→ **DATA SECTION**
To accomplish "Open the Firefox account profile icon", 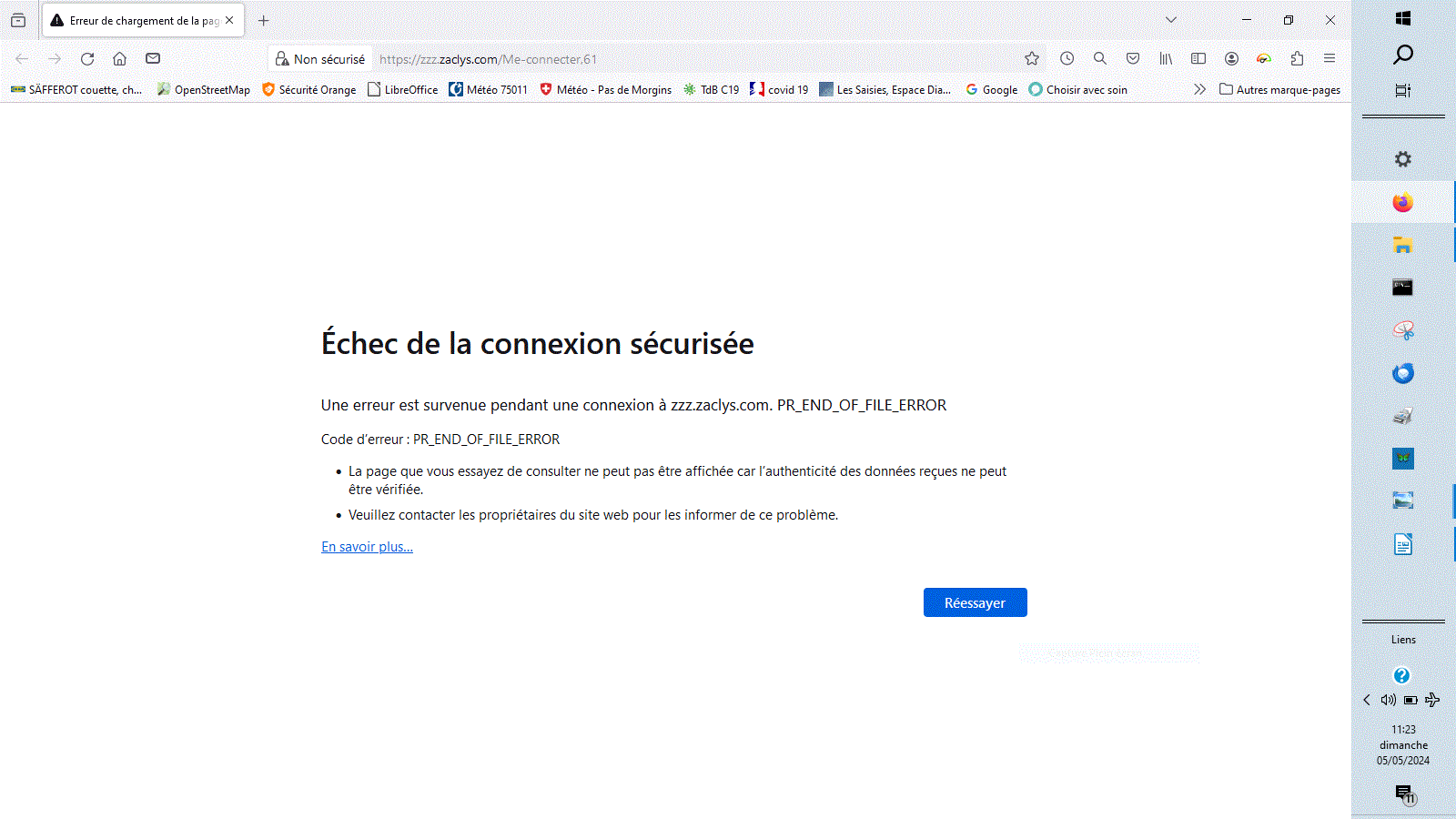I will (1231, 59).
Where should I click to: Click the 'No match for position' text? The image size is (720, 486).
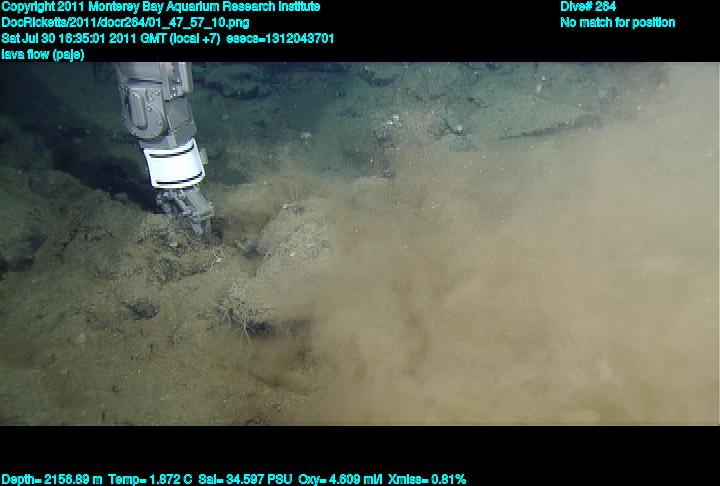point(617,22)
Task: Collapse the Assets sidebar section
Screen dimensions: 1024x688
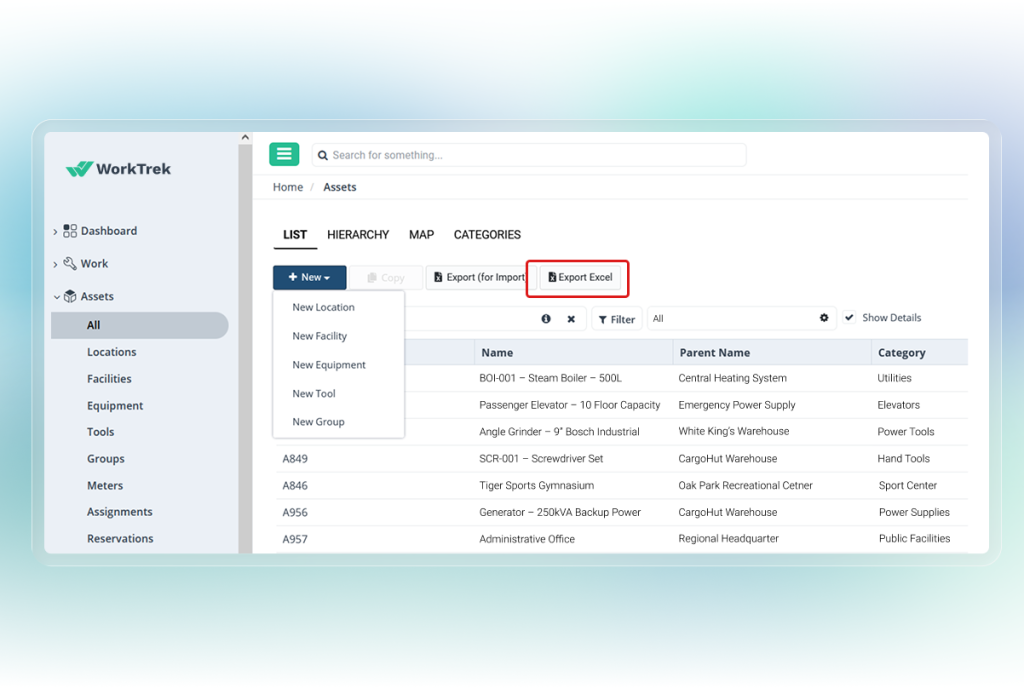Action: pos(55,297)
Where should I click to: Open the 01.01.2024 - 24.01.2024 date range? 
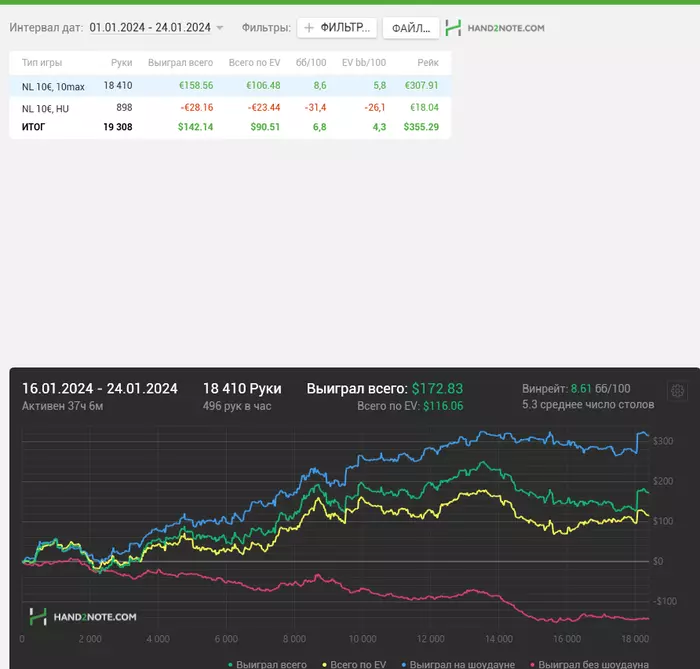(150, 28)
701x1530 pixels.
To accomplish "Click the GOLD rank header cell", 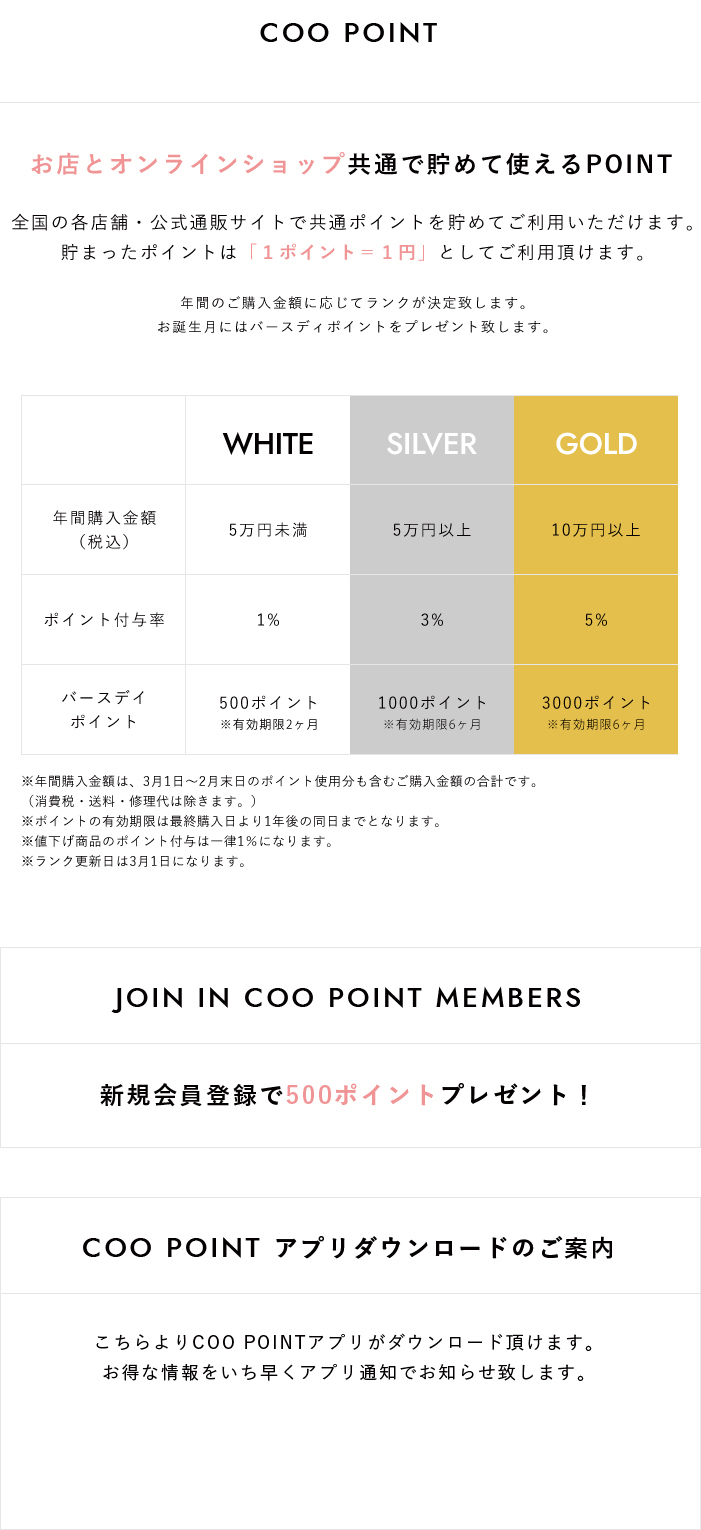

→ **TASK BRIEF**
Only the lines from the one containing "Screen dimensions: 1024x688" through the last line of the data belong in the copy, both included and reproduced exactly. Pictures do not.

→ **YOUR SOLUTION**
Screen dimensions: 1024x688
Action: pos(55,297)
Where should I click to: Open the 01.01.2024 - 24.01.2024 date range? 
(150, 28)
701x1530 pixels.
To accomplish "Click the GOLD rank header cell", 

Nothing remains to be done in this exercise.